I have watched first video in part 1 yesterday and working on the Dogs vs Cats . I like to understand Why and How this mean is calculated for the image . The below link shows the code block where it is done.
- How: Sum up the intensities of the training set for each color channel separately and divide by the total number of pixels. You can do that manually in python with x_train.mean(axis=(0,1,2)).
- Why: Once we know the mean, we can subtract it from all pixel values so the intensities are centered at 0. this helps to increase training speed and accuracy.
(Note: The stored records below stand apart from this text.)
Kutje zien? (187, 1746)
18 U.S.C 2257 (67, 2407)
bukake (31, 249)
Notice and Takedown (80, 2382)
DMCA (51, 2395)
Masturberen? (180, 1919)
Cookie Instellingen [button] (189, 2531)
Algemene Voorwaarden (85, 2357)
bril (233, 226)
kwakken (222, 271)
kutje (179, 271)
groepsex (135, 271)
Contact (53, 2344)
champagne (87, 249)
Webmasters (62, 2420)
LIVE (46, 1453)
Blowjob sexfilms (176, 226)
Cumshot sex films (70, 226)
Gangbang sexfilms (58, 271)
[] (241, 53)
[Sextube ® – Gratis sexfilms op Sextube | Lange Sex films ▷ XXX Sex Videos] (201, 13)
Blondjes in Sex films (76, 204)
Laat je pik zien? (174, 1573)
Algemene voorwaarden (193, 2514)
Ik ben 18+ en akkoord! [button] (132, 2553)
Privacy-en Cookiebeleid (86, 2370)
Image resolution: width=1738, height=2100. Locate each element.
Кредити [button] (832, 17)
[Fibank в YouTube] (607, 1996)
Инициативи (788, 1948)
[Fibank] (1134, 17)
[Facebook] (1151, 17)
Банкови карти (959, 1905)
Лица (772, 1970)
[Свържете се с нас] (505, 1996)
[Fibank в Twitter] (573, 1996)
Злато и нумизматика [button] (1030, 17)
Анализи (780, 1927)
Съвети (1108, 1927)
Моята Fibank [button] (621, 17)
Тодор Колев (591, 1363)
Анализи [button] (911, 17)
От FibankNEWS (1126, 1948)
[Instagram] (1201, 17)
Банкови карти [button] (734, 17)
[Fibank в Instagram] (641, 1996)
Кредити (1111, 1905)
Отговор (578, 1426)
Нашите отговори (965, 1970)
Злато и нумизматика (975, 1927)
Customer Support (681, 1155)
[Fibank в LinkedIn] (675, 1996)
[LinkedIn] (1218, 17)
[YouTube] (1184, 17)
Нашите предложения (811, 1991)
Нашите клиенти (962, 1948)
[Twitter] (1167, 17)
Thanks @pietz . I believe Mean mentioned in this problem is related to dogs vs cats dataset. So do we need to change it when doing state farm problem ?
Second in the same code block the image is converted fr RGB to BGR . Any particular reason for the same .
mean centering each channels is a little more precise than just taking the mean across all the channels. that said, ive never come across a problem where centering each channel has lead to better results. but when you do transfer learning you want to adapt precisely to the normalization method the architecture was trained on. no questions asked.
concerning BGR, can you check if the code uses any opencv functions after the conversion? if i’m not mistaken opencv natively works with BGR instead of RGB. other than that i dont know.
Thanks @pietz
I verified the code and it is not using openCV . I too read a blog post which explains the same . May be there is a explanation for that in the next videos
Thanks
The people who trained the original network used caffe with opencv, so we have to convert it to BGR a well
“Apparently it’s because Caffe uses OpenCV which uses BGR. We could swap it in the weights, but I think that could confuse people who looked at the Caffe Model Zoo page.”
So in the Case if I use Keras Pre-Built Model from 2.6 , I believe that Pre-Processing is not required . Let me know your thoughts
I tried to calculate this myself too. This is how I did it (i did with the cats dogs redux data, which is obviously not the original vgg16 training set. But I’ve read that when building your own model from scratch, you should do this over your training set (and exclude your validation set).
Anyway, couldn’t find any good code examples, so I thought I’d post this here. Probably a faster way to do this (this should be much more parellisable as only one core on the AWS box was pegged. But it only takes about 3 minutes to run:
batches = gen.flow_from_directory(path + 'train', target_size=(224,224),
class_mode='categorical', shuffle=False, batch_size=128)
sum = np.array([0.0, 0.0, 0.0]);
count = 0
for imgs, labels in batches:
sum += np.sum(imgs, axis=(0, 2, 3))
print '%d/%d - %0.2f%%' % (count, batches.nb_sample, 100.0*count/batches.nb_sample), "\r",
count += imgs.shape[0]
# if we've done one pass we should break out - otherwise infinite loop
if count >= batches.nb_sample:
break
avg = sum/(count*224*224)
print avg
# [ 124.583 116.073 106.3996]
PS: Does anyone know where to get the original vgg16 dataset from?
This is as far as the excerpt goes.